__WORK INSTRUCTION__
Copy the data exactly. Images are the one exception.

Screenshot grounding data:
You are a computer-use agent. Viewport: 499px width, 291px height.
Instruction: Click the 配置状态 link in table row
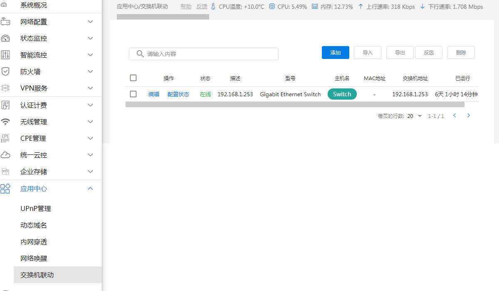[x=178, y=94]
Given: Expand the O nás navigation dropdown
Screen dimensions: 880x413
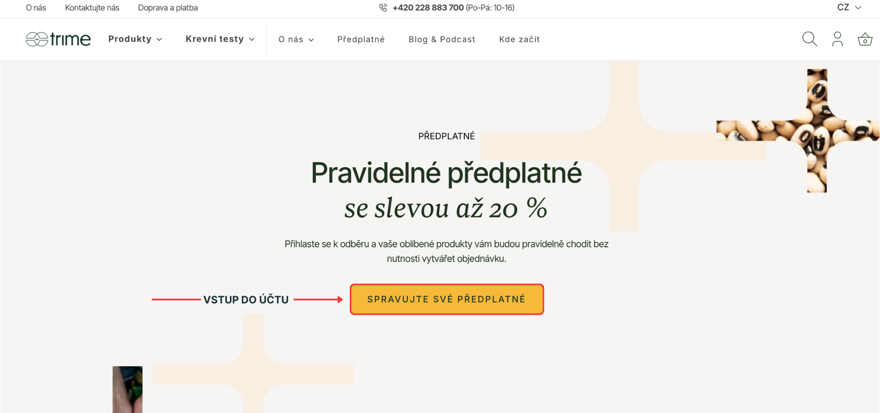Looking at the screenshot, I should (x=296, y=40).
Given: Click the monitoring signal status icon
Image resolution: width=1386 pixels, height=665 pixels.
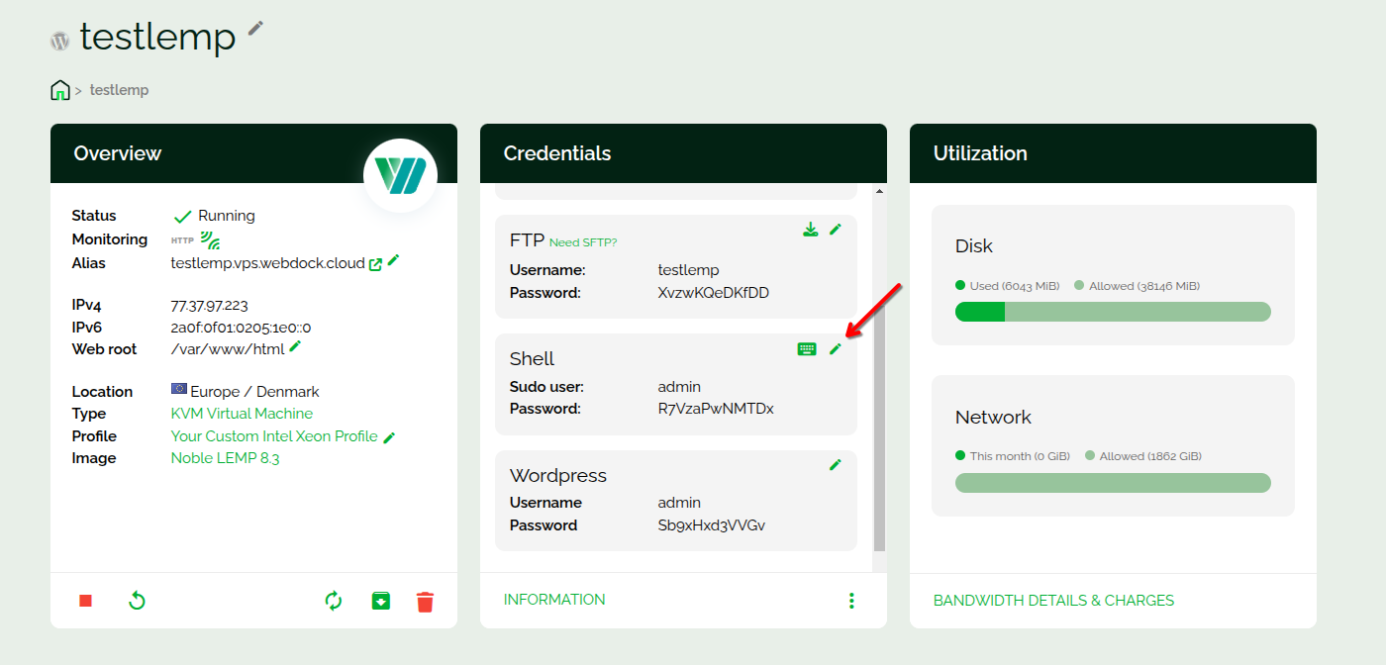Looking at the screenshot, I should pyautogui.click(x=210, y=239).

__REPLY__
You are a computer-use agent. Viewport: 499px width, 291px height.
Instruction: Click the 配置状态 link in table row
[x=178, y=94]
Given: Expand the O nás navigation dropdown
Screen dimensions: 880x413
Looking at the screenshot, I should (x=296, y=40).
Given: Click the monitoring signal status icon
Image resolution: width=1386 pixels, height=665 pixels.
Looking at the screenshot, I should pyautogui.click(x=210, y=239).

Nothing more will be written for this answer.